Avec Coccinelle, et bien on avance bien d’un côté et on régresse un peu de l’autre. La miss est un véritable amour montée. J’ai le droit à une jument détendue et une encolure basse lorsqu’on marche dans le pré. Je vais donc passer en mode « extérieur ». Par contre, niveau trot, c’est la cata. Au tout début, la miss se stoppait net quand je demandais de passer à l’allure inférieure. Maintenant, elle comprend qu’il faut passer au trot,  au pas et si demande : arrêt.

En main, ça se passe plutôt bien. Même si je dois parfois recadrer, car Madame pense qu’on joue et envoie des coups de culs…. Euh non pas quand je suis à côté! Elle commence à comprendre. Par contre en mode sac à patate, c’est devenue une horreur! Avant, j’arrivais à faire du trot ainsi. J’avais même du mal à la garder calme au pas par la suite. J’avais donc du reprendre un peu ça et qu’elle cesse de m’entraîner de suite au trot. Mais là Madame n’aime plus que je monte en sac à patate, au point de me faire la toupie quand je suis dans cette position. Je tiens relativement bien maintenant,même en mode toupie avec en prime quelques coups de cul… Je vais finir par me découvrir un talent pour le rodéo…

Par contre j’ai trèèèèèèèèèès rapidement la tête qui tourne et il me faut plusieurs minutes pour avoir un sens de l’orientation correct quand je descends de ma centrifugeuse de Coc’s.

Du coup, je me suis dit, si Madame n’aime pas, c’est que ça la gêne peut-être. Le fait que je rebondisse lourdement comme un sac justement quand elle trotte ne doit pas être agréable et donc, elle l’évite. Je me suis par conséquent lancée dans le trot en mode « normale ». Mais elle n’ose pas et se stresse… J’arrive dans une impasse je crois. Heureusement que mes cours avec Alain ne vont plus tarder à reprendre….
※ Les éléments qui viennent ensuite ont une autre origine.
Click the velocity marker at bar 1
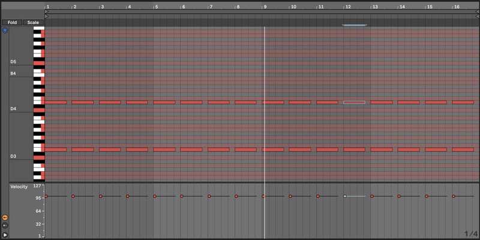This screenshot has height=240, width=480. [46, 196]

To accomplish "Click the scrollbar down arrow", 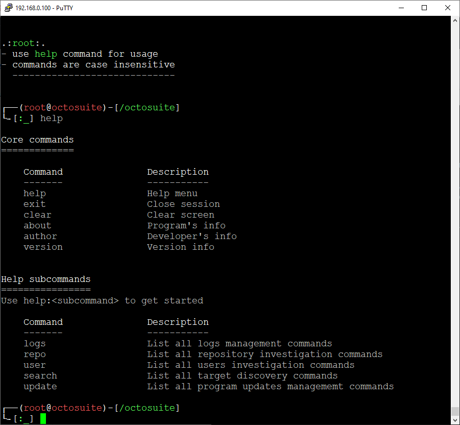I will [455, 420].
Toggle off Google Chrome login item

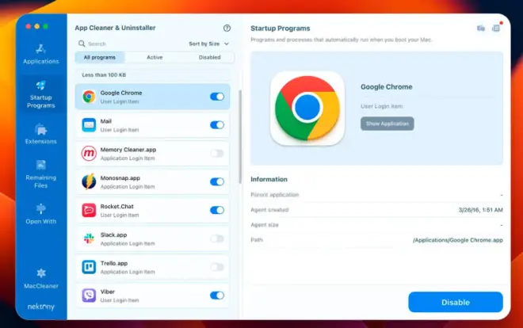[x=216, y=97]
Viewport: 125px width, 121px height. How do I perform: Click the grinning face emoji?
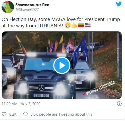[68, 25]
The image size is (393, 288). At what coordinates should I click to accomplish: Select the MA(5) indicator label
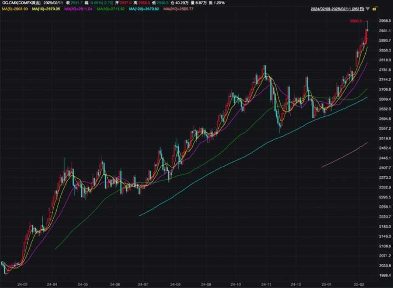click(15, 9)
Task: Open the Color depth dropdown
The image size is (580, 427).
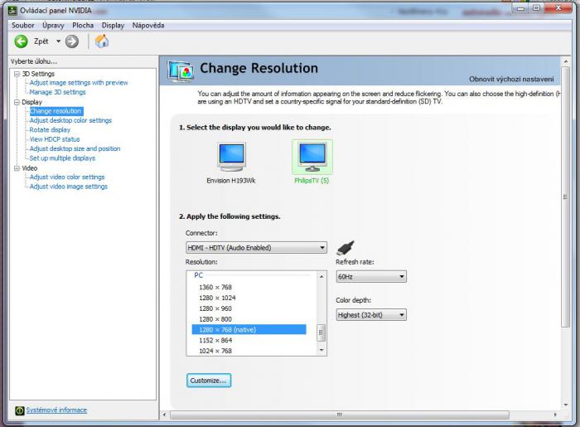Action: (370, 315)
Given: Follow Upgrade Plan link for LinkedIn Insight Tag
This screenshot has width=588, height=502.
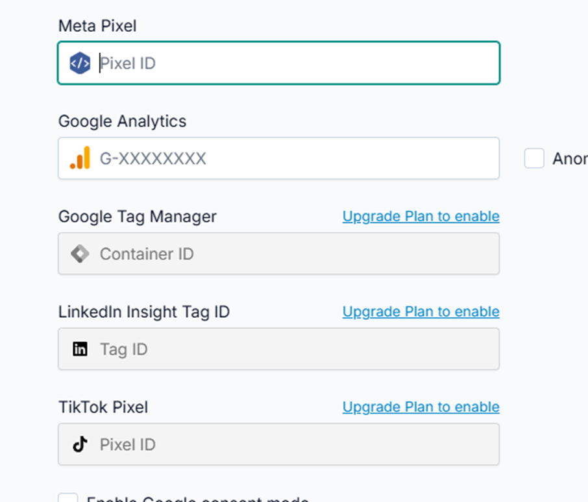Looking at the screenshot, I should [x=421, y=311].
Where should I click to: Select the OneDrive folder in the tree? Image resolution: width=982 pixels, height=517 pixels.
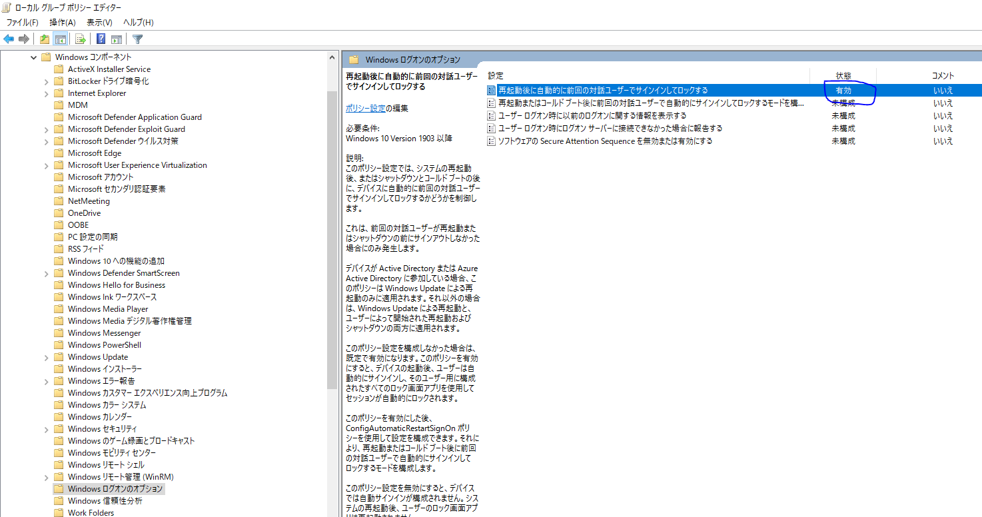(83, 213)
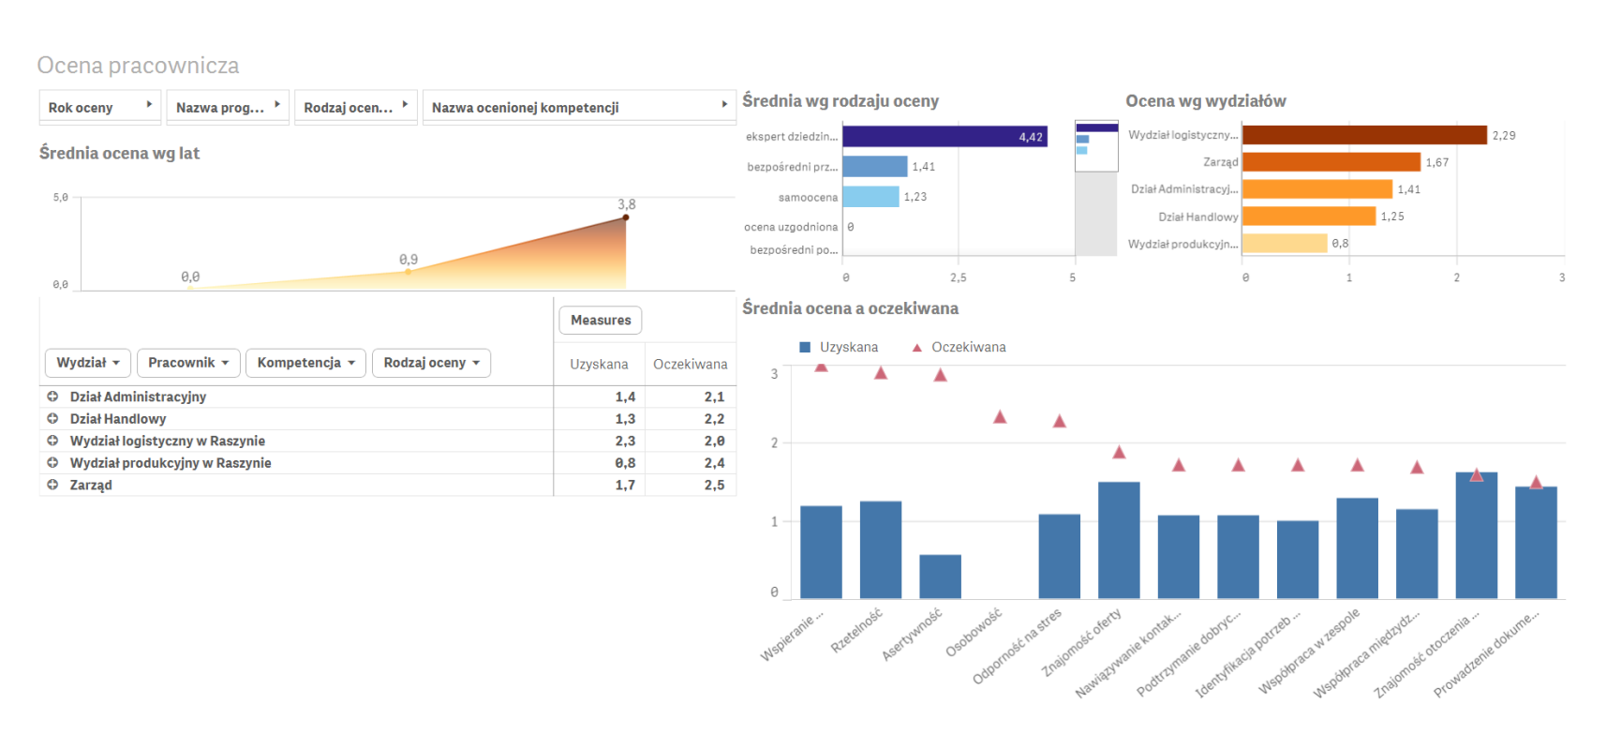This screenshot has height=734, width=1606.
Task: Click the Uzyskana column header
Action: (599, 365)
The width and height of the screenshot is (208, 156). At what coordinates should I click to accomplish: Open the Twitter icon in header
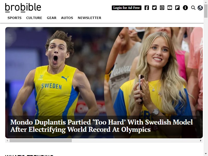click(x=154, y=8)
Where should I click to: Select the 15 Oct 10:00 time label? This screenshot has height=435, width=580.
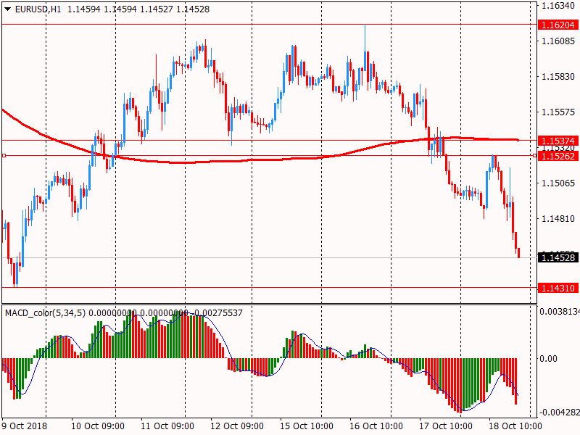coord(307,426)
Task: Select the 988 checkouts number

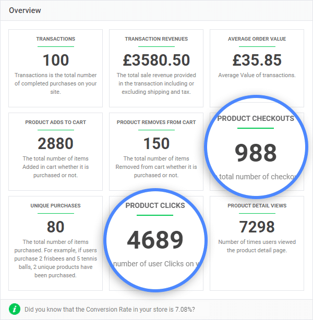Action: (256, 153)
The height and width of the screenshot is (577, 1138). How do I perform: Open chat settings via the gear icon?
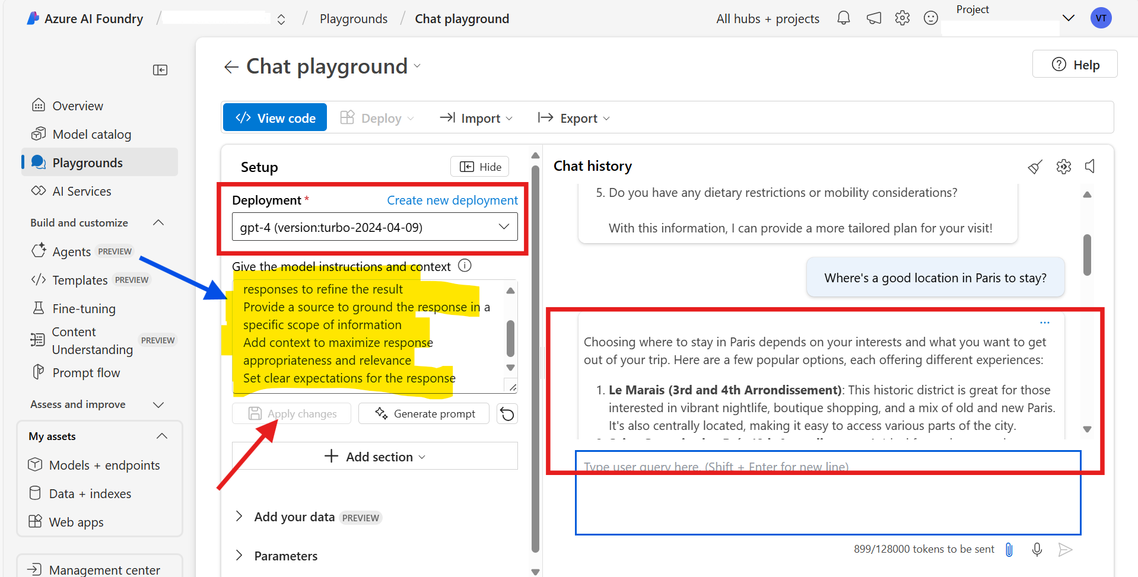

Je vais tenter de passer à autre chose, l’extérieur monté. Changer de la routine nous fera du bien et vue que Madame se montre exemplaire au champ, on va commencer sa vie de jument de balade.

Par contre, après une séance avec Madame j’ai autant de poil qu’elle. Et pourtant je panse bien la miss avant!

 

Résultat épandage

En Novembre, j’avais commencé à épandre du crottin dans mon champ, sur les parties les plus clairsemées. Nous voilà au printemps et les premiers résultats commencent à se faire voire.

L’idée d’épandre du crottin m’est venu lorsque j’ai vue que les zones de refus de mon champ, là où mes grosses faisaient leur crottin principalement étaient toujours recouvert d’une couche d’herbe plus verte et plus touffu.

Zone de refus d’une de mes parcelles. On voit bien l’herbe qui pousse plus vite et en grande quantité.

Après des mois d’attente, voici le résultat de mes épandages :

 un endroit où je n’ai pas mis de crottin

 et un endroit où j’en ai mis.

La différence est flagrante, l’on voit bien que le crottin est venu apporter un gros plus aux plantes. C’est donc quelque chose que je vais continuer sur le long terme. Certes cela demande du temps, mais honnêtement quand je vois le résultat, je ne vais pas me priver des avantages!